27. However, the search terms employed by the Department at this stage did include ‘Lot 185 Bon 1356’, as evidenced by the schedule. Given the applicant’s submission that a search for ‘the lot and plan provided (Lot 185 BON 1356) … would have produced the documents immediately’,21 the schedule provided by the Department has some relevance in this external review. The Department’s schedule confirms that the Department used ‘Lot 185 Bon 1356’ (among other search terms) to search both its current electronic document and record management system (‘The Source’) and superceded databases whose information had been migrated to the current system at the time of its inception (namely, TRIMFlow,22 ‘CTrac’23 and ‘Sustainable Planning’24). Notably, the searches of these databases using the search term ‘Lot 185 Bon 1356’ yielded no results.
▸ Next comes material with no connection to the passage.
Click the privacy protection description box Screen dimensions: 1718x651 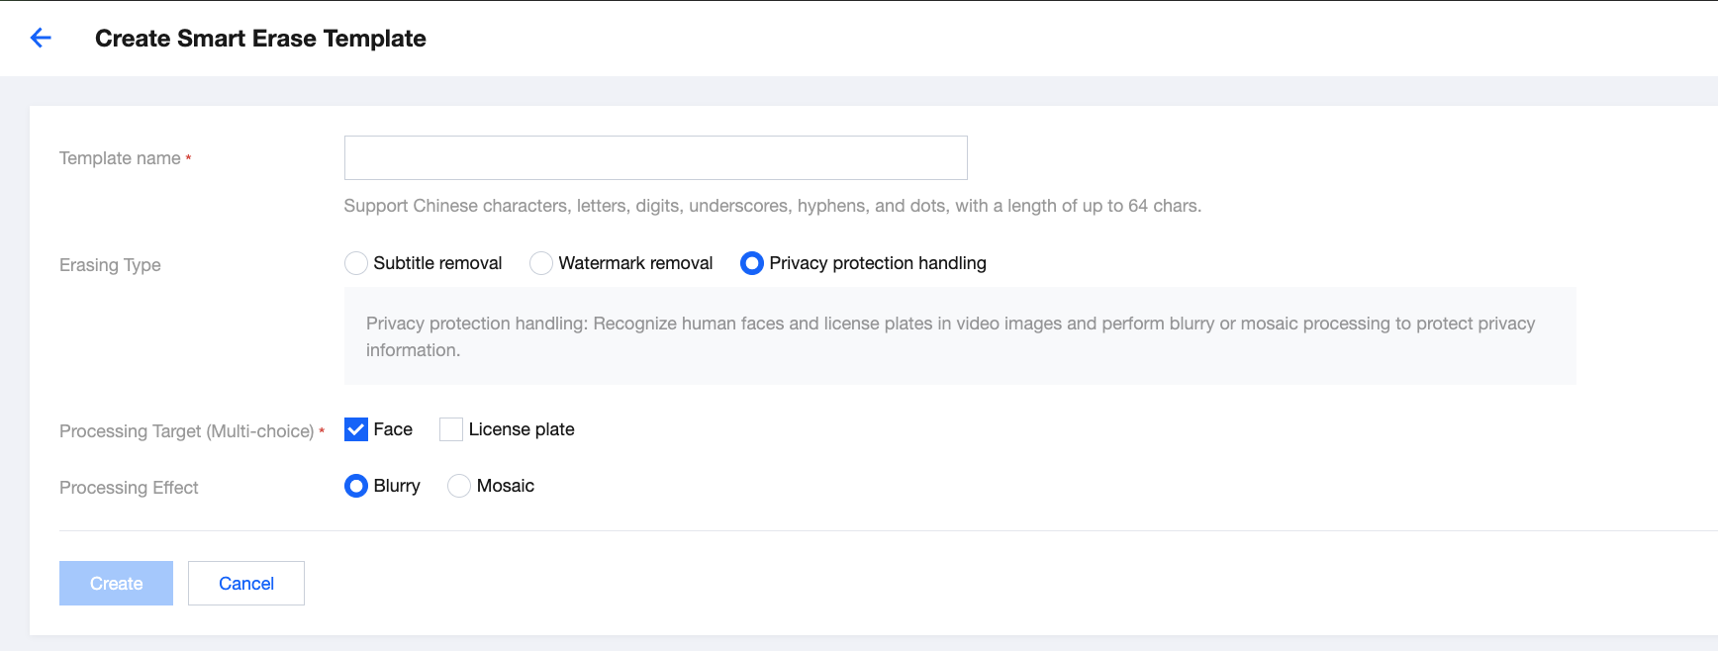(959, 336)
28. Noting the applicant’s submission that a search for ‘the name of the owner [of the property] being [owner’s name] which would have produced the documents immediately’,25 OIC requested that the Department conduct a further search using the name of the owner of the relevant parcel of land. In response, the Department stated it had located 17 pages; however, 15 of these pages comprised documents already released to the applicant under the Department’s initial decision, or in response to an earlier access application made by her.26  I have reviewed these documents and am satisfied that they are documents previously released to the applicant. The Department submitted that it had no objection to the release of the remaining two pages and they were released to the applicant.

29. During the review the applicant submitted that:27

I was advised at the time by a government officer that, essentially, preferential zoning (community use) had been applied by council to lot 185 BON1356 also on agricultural land, however, this was removed at the behest of the Minister following my 2006 complaint of breaches of State Planning Policy.  … The Ministers censures included above suggests that further documents on the planning anomalies on agricultural land and the investigations around such do exist both for the 10 lot development and lot 185 BON1356.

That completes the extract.